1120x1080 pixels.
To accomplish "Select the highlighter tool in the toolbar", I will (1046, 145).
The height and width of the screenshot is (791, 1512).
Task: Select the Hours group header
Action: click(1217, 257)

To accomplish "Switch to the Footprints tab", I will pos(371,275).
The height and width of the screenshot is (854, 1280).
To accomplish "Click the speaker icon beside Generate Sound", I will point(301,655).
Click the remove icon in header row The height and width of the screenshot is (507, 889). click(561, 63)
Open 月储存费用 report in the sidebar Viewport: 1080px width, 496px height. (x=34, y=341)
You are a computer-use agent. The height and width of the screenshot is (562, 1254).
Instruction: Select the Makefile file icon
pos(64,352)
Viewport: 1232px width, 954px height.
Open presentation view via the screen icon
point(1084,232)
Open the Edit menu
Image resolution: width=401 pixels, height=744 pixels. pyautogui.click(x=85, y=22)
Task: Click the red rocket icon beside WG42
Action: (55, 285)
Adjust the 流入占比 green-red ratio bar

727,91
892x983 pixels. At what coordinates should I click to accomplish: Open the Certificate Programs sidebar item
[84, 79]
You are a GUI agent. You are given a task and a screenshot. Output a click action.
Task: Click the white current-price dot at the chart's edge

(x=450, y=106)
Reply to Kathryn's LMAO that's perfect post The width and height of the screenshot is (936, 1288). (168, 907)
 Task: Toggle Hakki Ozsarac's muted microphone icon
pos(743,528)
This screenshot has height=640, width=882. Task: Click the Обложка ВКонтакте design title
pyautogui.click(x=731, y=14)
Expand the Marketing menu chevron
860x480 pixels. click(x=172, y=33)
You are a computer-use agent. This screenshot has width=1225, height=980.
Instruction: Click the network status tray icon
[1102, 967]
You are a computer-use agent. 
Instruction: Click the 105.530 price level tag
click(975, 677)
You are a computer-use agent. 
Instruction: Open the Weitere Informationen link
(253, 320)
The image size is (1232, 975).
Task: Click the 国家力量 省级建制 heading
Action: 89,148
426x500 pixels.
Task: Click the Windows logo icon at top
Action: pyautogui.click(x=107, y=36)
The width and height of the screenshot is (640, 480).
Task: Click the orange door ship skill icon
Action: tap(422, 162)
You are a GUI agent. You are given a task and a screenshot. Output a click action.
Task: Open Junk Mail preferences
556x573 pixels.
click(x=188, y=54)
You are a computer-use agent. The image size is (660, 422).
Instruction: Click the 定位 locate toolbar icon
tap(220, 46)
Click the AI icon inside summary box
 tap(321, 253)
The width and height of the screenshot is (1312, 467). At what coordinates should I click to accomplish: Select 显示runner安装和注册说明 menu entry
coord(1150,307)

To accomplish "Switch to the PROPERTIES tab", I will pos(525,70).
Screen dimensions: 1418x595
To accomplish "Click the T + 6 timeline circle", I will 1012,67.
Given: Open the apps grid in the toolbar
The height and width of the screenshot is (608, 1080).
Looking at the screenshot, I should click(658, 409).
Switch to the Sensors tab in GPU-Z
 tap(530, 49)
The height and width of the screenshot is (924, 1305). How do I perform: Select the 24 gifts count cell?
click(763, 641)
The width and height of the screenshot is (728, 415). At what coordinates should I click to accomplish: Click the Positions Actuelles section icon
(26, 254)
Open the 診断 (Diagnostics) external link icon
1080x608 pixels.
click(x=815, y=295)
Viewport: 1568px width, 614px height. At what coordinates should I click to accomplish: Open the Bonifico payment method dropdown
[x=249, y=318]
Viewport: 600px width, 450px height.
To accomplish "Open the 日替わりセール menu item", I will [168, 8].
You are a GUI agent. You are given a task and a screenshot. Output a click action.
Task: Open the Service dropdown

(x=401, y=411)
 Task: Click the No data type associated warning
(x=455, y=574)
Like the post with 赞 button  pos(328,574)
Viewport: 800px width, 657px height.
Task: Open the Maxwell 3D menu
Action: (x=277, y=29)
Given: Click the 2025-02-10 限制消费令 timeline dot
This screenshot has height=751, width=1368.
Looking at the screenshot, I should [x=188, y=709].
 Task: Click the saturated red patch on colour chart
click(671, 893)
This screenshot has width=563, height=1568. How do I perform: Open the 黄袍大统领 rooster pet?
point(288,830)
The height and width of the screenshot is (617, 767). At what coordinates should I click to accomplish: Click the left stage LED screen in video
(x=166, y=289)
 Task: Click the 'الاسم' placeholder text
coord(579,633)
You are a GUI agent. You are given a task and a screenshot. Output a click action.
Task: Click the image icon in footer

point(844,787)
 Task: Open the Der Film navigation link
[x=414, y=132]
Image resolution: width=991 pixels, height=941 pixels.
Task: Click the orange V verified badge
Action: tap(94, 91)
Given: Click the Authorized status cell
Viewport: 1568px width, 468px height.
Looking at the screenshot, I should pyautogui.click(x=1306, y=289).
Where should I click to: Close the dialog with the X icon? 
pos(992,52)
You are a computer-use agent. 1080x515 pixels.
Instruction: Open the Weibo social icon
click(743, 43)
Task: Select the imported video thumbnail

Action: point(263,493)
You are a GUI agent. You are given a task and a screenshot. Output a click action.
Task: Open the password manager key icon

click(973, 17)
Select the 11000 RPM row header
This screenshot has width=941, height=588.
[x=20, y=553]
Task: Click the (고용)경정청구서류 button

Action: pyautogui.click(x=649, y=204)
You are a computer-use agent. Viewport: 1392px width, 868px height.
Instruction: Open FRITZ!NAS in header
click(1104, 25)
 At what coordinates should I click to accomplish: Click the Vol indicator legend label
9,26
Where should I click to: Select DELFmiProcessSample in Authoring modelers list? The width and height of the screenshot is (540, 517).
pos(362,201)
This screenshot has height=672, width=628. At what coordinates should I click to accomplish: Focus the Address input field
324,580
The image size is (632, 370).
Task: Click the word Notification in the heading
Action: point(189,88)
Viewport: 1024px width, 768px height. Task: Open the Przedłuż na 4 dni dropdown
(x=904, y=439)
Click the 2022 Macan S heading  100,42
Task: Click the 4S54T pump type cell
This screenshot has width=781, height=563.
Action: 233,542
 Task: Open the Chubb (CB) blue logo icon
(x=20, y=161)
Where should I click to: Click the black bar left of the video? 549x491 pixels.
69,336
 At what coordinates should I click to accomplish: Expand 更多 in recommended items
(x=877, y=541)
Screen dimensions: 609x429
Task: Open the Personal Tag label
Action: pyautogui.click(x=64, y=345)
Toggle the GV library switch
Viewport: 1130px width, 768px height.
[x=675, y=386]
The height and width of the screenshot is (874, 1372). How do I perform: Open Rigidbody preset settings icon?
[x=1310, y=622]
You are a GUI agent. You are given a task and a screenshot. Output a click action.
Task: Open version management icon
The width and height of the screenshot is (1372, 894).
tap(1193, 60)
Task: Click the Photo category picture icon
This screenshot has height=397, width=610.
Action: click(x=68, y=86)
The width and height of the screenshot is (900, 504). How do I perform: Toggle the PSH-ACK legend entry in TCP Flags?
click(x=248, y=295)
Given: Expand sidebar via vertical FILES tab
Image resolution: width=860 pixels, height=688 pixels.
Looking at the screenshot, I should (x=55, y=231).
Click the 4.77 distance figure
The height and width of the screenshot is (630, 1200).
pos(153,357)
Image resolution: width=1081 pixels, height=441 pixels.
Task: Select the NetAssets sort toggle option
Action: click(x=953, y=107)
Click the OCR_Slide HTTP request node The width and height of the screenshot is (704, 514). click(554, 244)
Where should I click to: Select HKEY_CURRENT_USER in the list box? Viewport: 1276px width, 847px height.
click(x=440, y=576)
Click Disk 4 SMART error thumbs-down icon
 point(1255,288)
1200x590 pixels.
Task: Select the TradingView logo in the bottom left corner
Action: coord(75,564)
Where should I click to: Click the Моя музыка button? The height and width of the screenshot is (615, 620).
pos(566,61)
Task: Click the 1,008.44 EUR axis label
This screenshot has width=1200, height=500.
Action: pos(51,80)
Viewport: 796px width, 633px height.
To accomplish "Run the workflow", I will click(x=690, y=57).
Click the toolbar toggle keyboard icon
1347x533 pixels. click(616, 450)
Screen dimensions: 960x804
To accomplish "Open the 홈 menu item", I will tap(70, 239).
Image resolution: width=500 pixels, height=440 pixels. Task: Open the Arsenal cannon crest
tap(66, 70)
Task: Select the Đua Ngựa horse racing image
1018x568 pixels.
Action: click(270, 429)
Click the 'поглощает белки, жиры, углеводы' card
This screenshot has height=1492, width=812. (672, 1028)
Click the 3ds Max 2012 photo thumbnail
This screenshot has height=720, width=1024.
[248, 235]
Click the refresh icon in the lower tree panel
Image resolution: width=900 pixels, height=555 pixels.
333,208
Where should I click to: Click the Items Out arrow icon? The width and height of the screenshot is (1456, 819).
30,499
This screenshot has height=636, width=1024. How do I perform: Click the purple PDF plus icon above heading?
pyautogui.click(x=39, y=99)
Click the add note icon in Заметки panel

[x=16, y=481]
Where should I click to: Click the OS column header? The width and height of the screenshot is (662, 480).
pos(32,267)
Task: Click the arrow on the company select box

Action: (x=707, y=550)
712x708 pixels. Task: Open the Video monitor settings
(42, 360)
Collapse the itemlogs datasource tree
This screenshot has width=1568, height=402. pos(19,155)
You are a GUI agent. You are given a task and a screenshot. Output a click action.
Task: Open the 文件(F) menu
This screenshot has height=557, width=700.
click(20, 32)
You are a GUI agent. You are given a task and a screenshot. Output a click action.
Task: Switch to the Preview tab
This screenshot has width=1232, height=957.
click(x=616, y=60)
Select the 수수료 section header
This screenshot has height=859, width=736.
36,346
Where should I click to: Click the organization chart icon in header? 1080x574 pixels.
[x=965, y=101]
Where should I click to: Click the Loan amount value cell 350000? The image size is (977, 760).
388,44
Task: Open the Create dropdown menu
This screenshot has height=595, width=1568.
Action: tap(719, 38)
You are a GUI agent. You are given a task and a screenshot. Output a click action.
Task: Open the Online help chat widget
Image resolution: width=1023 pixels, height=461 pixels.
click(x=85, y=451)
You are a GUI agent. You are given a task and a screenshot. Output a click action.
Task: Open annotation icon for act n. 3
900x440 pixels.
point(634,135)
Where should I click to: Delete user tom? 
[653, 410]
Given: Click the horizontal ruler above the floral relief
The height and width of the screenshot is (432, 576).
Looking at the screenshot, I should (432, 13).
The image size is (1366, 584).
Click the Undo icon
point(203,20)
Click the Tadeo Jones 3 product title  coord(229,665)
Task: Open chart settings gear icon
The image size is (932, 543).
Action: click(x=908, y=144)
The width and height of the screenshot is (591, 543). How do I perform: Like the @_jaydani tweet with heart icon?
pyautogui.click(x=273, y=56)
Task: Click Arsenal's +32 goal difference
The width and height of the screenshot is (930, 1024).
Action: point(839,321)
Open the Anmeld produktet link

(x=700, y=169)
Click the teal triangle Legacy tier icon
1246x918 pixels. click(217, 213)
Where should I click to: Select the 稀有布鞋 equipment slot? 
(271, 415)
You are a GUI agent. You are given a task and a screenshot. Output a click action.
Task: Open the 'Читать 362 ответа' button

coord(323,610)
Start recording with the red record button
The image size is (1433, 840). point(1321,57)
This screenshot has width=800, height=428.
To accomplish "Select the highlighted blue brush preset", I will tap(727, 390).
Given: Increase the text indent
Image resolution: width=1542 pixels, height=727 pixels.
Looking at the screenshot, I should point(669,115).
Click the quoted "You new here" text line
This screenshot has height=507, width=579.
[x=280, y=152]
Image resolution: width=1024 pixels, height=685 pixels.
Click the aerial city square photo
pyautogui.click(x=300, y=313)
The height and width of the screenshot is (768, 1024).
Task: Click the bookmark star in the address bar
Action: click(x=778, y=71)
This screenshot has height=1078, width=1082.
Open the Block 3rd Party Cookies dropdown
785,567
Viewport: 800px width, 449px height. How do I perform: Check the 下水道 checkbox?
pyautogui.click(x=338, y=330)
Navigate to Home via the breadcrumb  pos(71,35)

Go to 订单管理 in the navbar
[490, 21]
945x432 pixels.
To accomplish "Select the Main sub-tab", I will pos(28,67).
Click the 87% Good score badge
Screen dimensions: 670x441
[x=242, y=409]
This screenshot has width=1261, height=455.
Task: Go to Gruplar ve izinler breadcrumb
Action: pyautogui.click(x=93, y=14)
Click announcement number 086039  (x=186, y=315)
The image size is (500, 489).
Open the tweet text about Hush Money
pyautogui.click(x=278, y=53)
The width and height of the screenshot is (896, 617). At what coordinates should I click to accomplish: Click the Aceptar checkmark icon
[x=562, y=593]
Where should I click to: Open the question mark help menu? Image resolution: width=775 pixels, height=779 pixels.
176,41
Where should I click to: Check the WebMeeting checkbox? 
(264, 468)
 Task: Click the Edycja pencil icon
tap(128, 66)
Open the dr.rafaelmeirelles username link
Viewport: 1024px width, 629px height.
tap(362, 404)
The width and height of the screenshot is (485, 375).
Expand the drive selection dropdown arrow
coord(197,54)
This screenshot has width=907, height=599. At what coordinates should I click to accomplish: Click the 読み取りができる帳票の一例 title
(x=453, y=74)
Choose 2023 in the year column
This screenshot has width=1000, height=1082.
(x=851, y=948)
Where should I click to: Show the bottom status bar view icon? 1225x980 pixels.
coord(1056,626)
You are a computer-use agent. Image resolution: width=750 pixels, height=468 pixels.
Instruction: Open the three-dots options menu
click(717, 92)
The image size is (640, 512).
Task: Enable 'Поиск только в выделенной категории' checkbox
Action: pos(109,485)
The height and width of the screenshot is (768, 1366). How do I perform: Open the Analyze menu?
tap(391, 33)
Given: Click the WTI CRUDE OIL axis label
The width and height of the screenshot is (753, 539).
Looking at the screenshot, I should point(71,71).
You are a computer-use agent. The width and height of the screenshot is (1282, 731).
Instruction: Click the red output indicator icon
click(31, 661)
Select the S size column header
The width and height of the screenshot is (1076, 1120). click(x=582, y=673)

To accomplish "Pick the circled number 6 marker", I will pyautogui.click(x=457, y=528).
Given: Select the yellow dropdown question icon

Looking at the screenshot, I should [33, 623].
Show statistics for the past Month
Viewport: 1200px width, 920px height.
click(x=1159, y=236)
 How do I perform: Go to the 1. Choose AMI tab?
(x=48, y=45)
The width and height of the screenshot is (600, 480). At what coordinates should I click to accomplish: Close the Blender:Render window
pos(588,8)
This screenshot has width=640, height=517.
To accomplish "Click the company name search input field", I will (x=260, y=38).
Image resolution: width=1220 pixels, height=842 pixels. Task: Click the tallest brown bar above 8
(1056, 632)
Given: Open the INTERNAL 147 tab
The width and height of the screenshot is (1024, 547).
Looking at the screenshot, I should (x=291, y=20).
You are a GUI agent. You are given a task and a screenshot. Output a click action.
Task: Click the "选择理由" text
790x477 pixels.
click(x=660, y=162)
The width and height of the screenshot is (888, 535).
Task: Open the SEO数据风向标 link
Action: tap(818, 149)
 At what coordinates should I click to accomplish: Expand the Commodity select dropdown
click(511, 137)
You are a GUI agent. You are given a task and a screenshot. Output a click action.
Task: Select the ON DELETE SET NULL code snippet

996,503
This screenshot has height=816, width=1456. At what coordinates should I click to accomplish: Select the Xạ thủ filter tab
--
> **TASK ITEM**: Lines containing the word "axis": copy each of them from the material.

> **TASK RESPONSE**:
Task: Click the 1,008.44 EUR axis label
Given: Click the WTI CRUDE OIL axis label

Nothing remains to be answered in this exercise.